Wait, I don't get those ISO ideas at all. If we have two lenses that are f2.8, but one is is t2.8 and the other is t4 (for sake of argument), the camera would just choose a higher ISO or longer shutter to match the same EV, the same histogram curve. So you would end up with the same image, just different metering/settings. I mean, if the lens is darker, than the metering wouldn't know whether its lens or light conditions, so it would choose the settings that would give the desired overall EV. One lens and another would only expose differently if you were in M mode and kept the same shutter, aperture, and ISO. Then t4 would produce a darker image. But it would only bring more noise if you chose to set a higher ISO, or use PP to brighten it. Neither of these is affected by lens. The only way a lens could affect noise directly is if one lens would be radioactive to the point that it would affect the sensor (unlikely, I don't think thats how physics work) or if it would block incoming noise from outside of the camera. These two are both based on the premise that outside things can affect the noise performance. Now, maybe heat can affect noise, but this is usually ambient heat and sensor-generated heat, so again the lens would have next to no effect.

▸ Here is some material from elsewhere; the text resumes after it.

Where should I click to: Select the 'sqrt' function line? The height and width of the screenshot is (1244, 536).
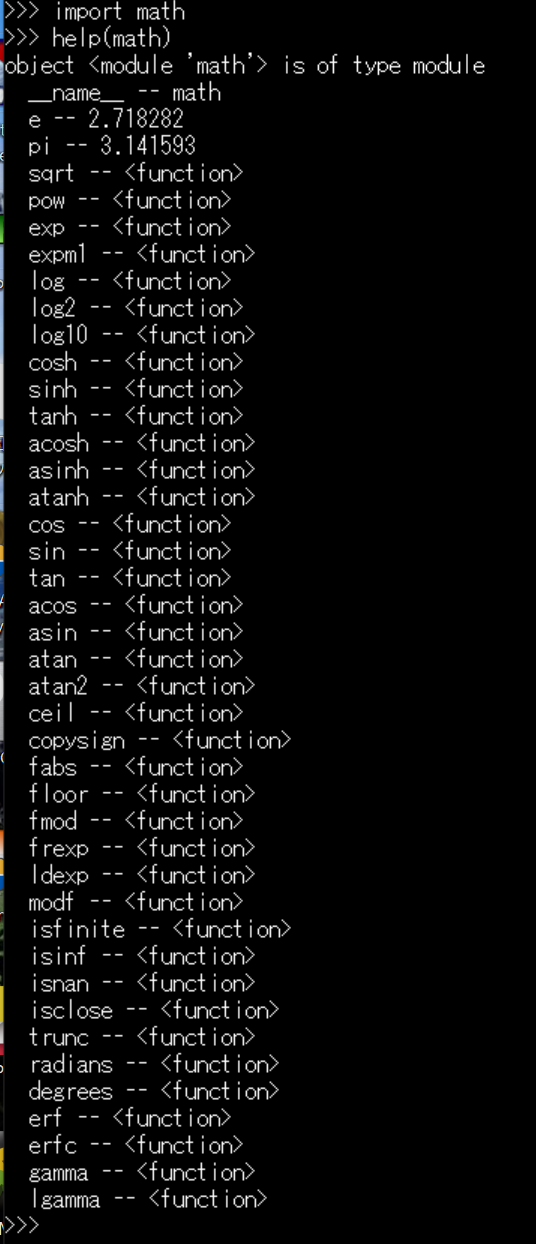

I am curious about this, maybe someone can link to research or an article. I did in the past think that some lenses are a little noisier than others, but I think that was just before I understood EV and didn't know that the f4.5-5.6 lens would use a higher ISO than the f2.8 lens in the same ambient light
Originally posted by vcollerp A few of my first ones.
Wonderful! Looks like the lens is a winner, at least in good hands!